Pennine FM was an Independent Local Radio station based at Lockwood Park in Huddersfield, West Yorkshire, England. The station closed on 5 April 2010 and returned its licence to the industry regulator Ofcom.

==Background==
The station was originally launched as Huddersfield FM by the Minster Sound Radio Group plc in October 1999. The station was bought by Radio Investments Limited and GWR in November 1999, then completely by Radio Investments (now The Local Radio Company) in December 2000 and renamed Home 107.9. It was broadcast from studios at The Old Stableblock, Lockwood Park, Huddersfield. Though popular music was the staple, community output was prominent on the station with content reflecting the diversity of the local communities.

In February 2008, Home 107.9 was rebranded as The New Pennine FM, and by June 2008 it had left The Local Radio Company profile and was taken over independently. However, they still took some of TLRC's networked shows such as The Lunchtime Gameshow broadcast from Minster FM in York on Sundays at 12 noon, hosted by John Harding and Russ Leighton.

On 16 April 2009, The New Pennine FM was put into administration and taken off the air. It is understood that the owners were heavily in debt to Huddersfield Rugby Union Football Club which leased their premises to the station. In the weeks following the station closure, the 107.9 frequency continued to play the Pennine FM backup disc from their transmitter. Ofcom noted this breach in their Bulletin Issue.

On 7 May 2009, the station was bought by Pennine Media Ltd. The new owners appointed Jonathan Gold as Programme Director and Dave Stankler as Commercial Director. The station was then branded as Pennine FM, Huddersfield's More Music Station, and aimed at 25- to 45-year-olds, playing a mix of classic and current hits.

==2010 closure==
On 5 April 2010, it was announced on air that Pennine FM will close at 10 pm that day and that the licence will be handed back to Ofcom. The station closed four hours earlier, at 6 pm, and the last song played was "Sleeping Satellite" by Tasmin Archer. A test tone was heard immediately after the final sweeper.

==Technical==
The signal was at a relatively low power (100w vertical polarization, 100w horizontal polarization) and was broadcast from a transmitter at a site owned by Yorkshire Electricity Distribution PLC (YEDL) at Ainley Top, near the M62. The signal power was low to protect the aircraft communication band. The RDS name was PENNINE

==Branding==
Huddersfield FM's jingle packages were produced by JAM Creative Productions and Steve England.
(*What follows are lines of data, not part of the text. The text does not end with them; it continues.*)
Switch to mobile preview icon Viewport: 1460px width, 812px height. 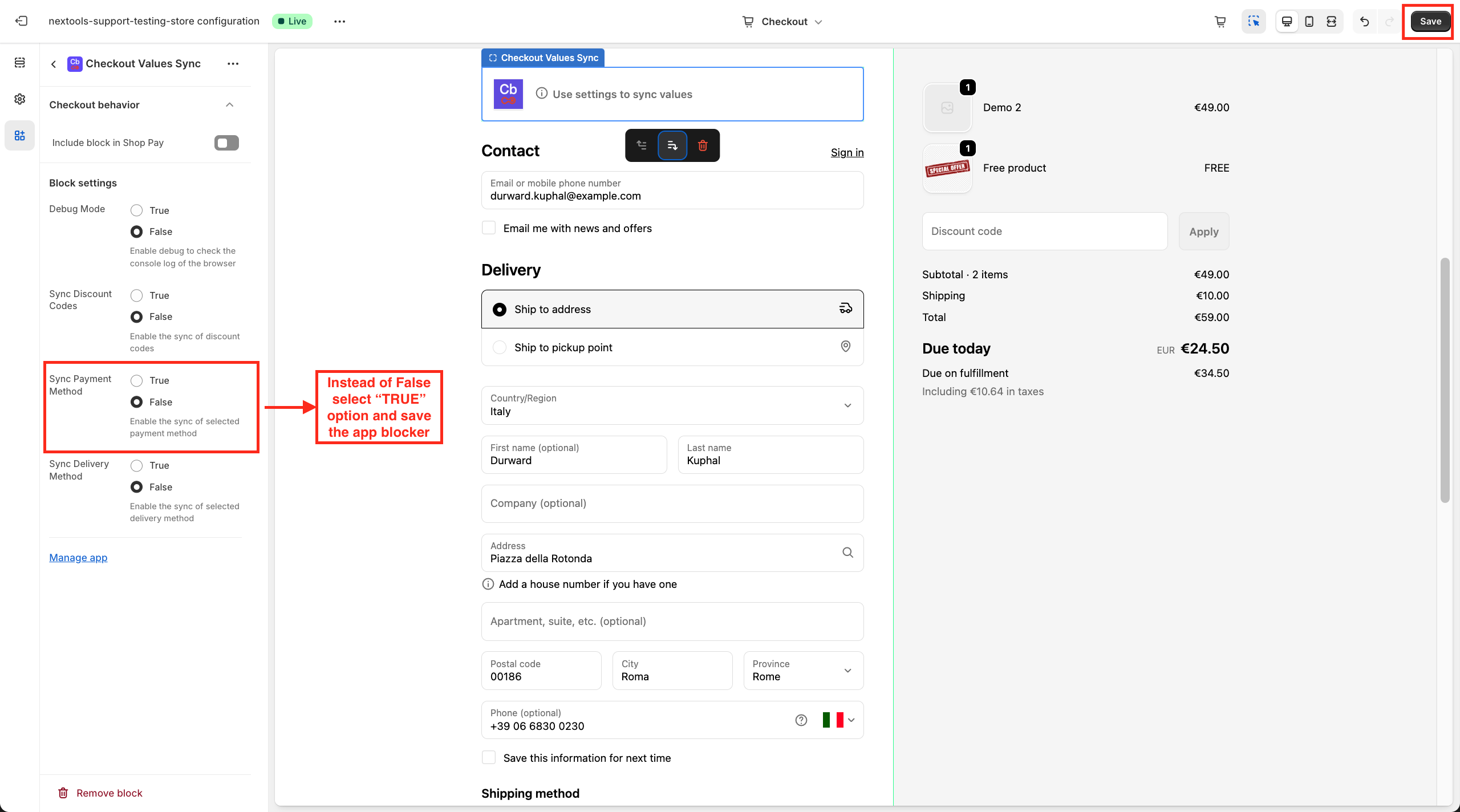click(x=1309, y=21)
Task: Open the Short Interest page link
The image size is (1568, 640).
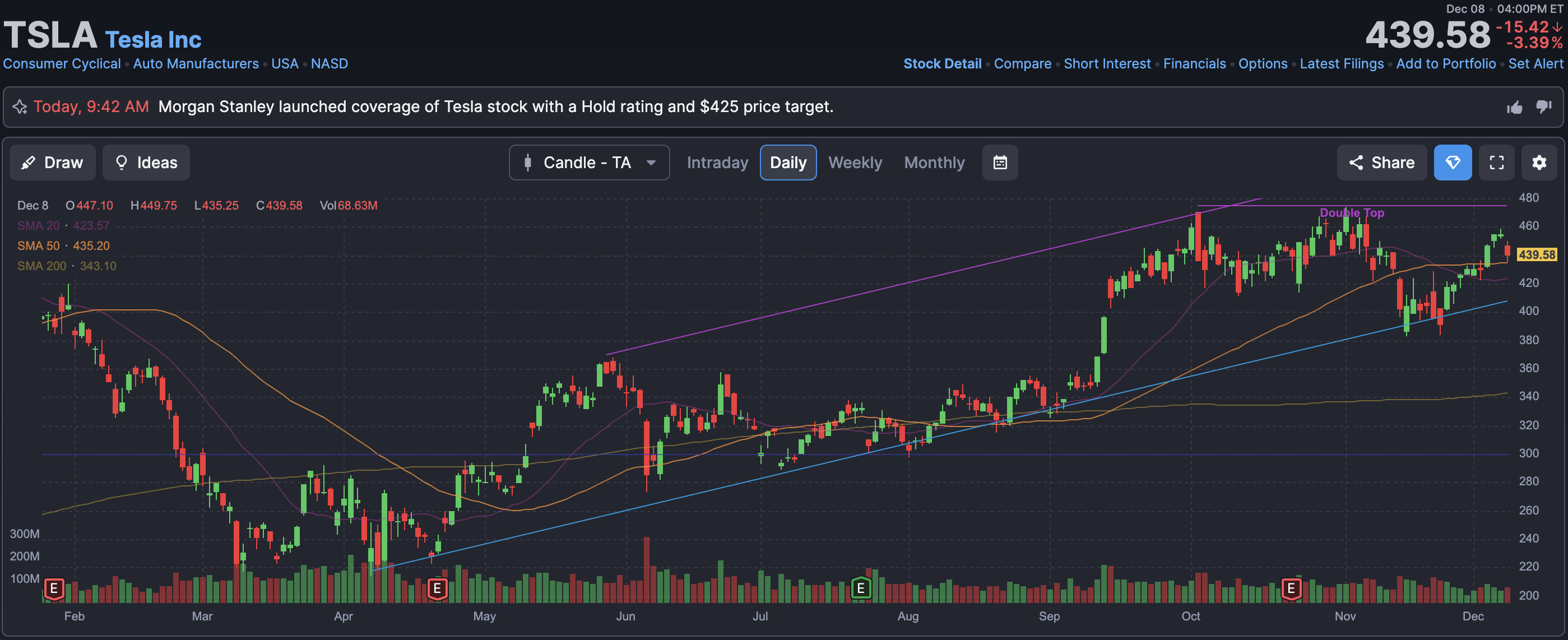Action: pos(1107,64)
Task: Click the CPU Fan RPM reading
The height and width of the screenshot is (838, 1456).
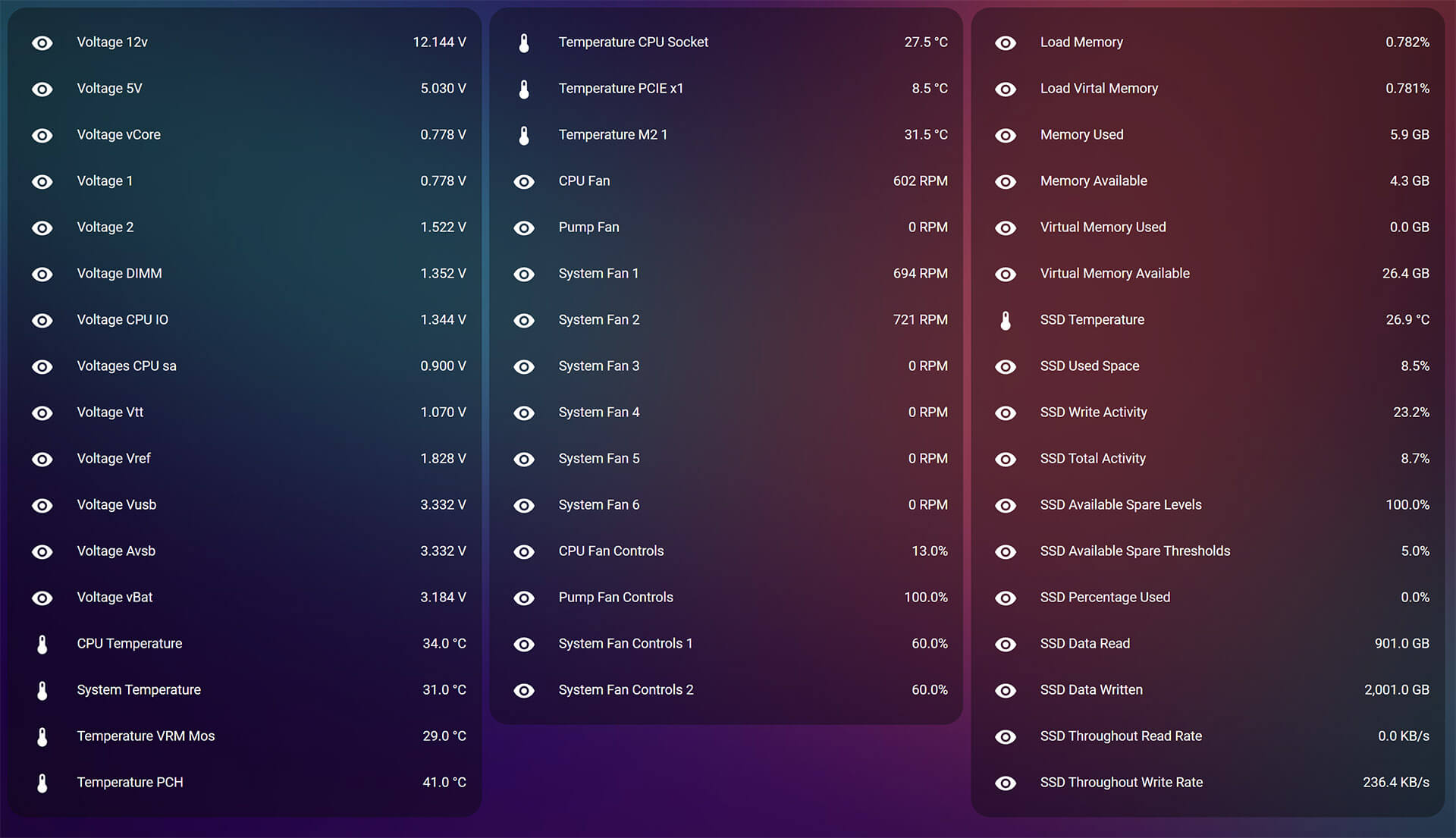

In January 2007, when the station was still Home 107.9, they began using a jingle package produced by the Bespoke Music Company, as did many other stations owned by the Local Radio Company. To complement the new jingles, the station's strap line was changed from music:fun:life to from Huddersfield with West Yorkshire's greatest hits.

When the station became Pennine FM, another batch of idents were produced by JonesTM which incorporated "the New Pennine FM" moniker.